Specializes in Critical Care.
Don't do anything out of protocol without an MD's order. If they patient is decompensating call the emergency team, code team or whatever your hospital has. Otherwise bother the on-call until the patient gets better.

I don't think the OP was stating they were going to do something out of a doctor's order but they were looking for recommendations of what to ask for when they called the "baby docs".

Specializes in I/DD.

^ exactly, plus I wanted to know if there are other hospitals with more clear protocols with more positive effect. The intern who was on was a decent one (not our worst, not our best). She did consult with the ICU PA who said that "they do dig load sometimes," and since that is what our protocol said, that is what she did. I personally don't think that is best practice since it is going to take too long for it to work, and the patient's heart rate was unstable. I am a little disappointed in my hospital for having a seemingly outdated protocol still in place.

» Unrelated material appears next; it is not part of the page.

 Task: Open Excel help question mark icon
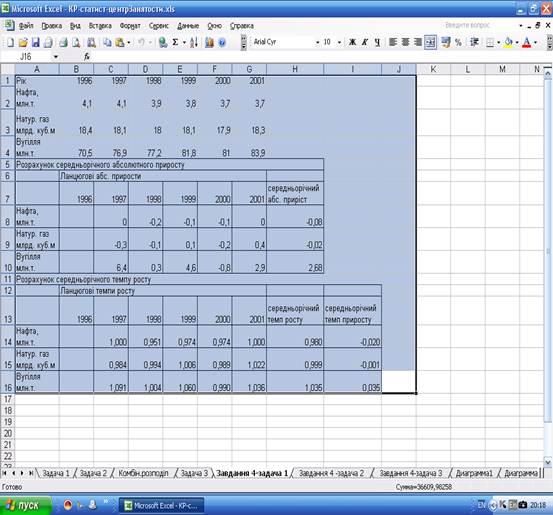pyautogui.click(x=222, y=42)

Otherwise he was hemodynamically stable. The SBP was initially 113 and went to 103 after the digoxin. He maintained that pressure all night, and tended to run a little low. He was completely asymptomatic, and I drew labs when this happened. From the resident's perspective, his pressure was 113, he had had IV metoprolol before and it had dropped his pressure about 20 points. From my perspective, if we control his rate he will have better cardiac output and therefore a better blood pressure. But it is a judgement call and not one that I am qualified to make. I have been a nurse for a year and most of the a-fibbers I have had have been responsive to metoprolol, or were going to get a PPM placed anyways for tachy-brady syndrome.

BTW this patient had a CABGx2 but was POD#6. When I left this morning it sounded like they were going to do an EP consult. I was really not comfortable with the way last night's shift went. The charge nurse and I were the "senior" nurses on staff...we had the same start date in July of last year. One nurse was fresh off orientation, the other has been here since February-ish. In retrospect I don't think that a call to the CRN would have been out of line at all. In my head I was thinking "he is still stable," and I don't think that it fully hit me how quickly he could become unstable and how screwed we would have been if he did. I'm going to do some reading on cardizem drips and mention it to our NP's. I do know that we don't take titratable cardiac drips simply because we don't have the staffing to safely monitor them. I have seen them on our floor a couple times, but usually only on medicine patients who get transferred to our floor because they need tele, and always with a set dose and strict Call HO parameters. I don't think I have ever seen one of my cardiac surgery patients on cardizem.

Thank you everyone for your replies! I appreciate it :)

Edit: Someone mentioned prophylactic amiodarone. We do this as well, but I think that I mentioned that for this specific patient, he had had this issue a couple days ago and was put on an amiodarone drip. He then had a long pause (the progress note I found didn't say how long..isn't that lovely). That is when they stopped all amiodarone and beta blockers...again I didn't hear this in report and am not really sure of the whole history behind it. I don't know if the resident on call knew about this because she didn't mention it to me. I found out when I was reading his notes trying to find a history of a-fib at baseline.